Lei ha semplicemente sbagliato usando il termine formazione: pet-coke, gang-bang o couponing non sono formazioni, sono prestiti integrali.
In questo momento stiamo facendo un dialogo tra sordi, mi sa. Sto parlando di come reagisce l'italiano a certi forestierismi; da film fa filmare, da stress fa stressare. Li usa come base, continuando a usarli nello stesso tempo come prestiti integrali.
Marco1971 ha scritto:Non confondiamo tutto: lo stile, la scelta delle parole è un conto; un altro conto sono le infiltrazioni di termini stranieri assolutamente inutili. La parola stress, lo ripeto per la milleunèsima volta, non è né sarà mai italiana (il fatto che una parola forestiera cruda sia nell’uso non ne sancisce l’italianità) se non vi s’aggiunge una e finale, cosí com’è diventata spagnola coll’aggiunta della e iniziale (estrés).
Lei deve solo ribaltare il suo punto di vista per capire: se un termine esiste nella lingua da cinquant'anni ed è usato senza patemi più o meno da tutti, vuol dire che non è inutile.

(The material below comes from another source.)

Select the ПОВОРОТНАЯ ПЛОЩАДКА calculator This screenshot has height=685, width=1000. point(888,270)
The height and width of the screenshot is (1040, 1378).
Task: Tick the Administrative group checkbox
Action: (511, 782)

Se diventerà inutile, scomparirà dal lessico come scompaiono tante parole. Cerchi di guardare le cose a lungo termine e diminuiranno le sue sofferenze per l'infiltrazione di termini stranieri. Se il termine continuerà a esistere e sussistere, vuol dire che fa parte della nostra lingua, pur mostrando esteriormente il suo tratto straniero.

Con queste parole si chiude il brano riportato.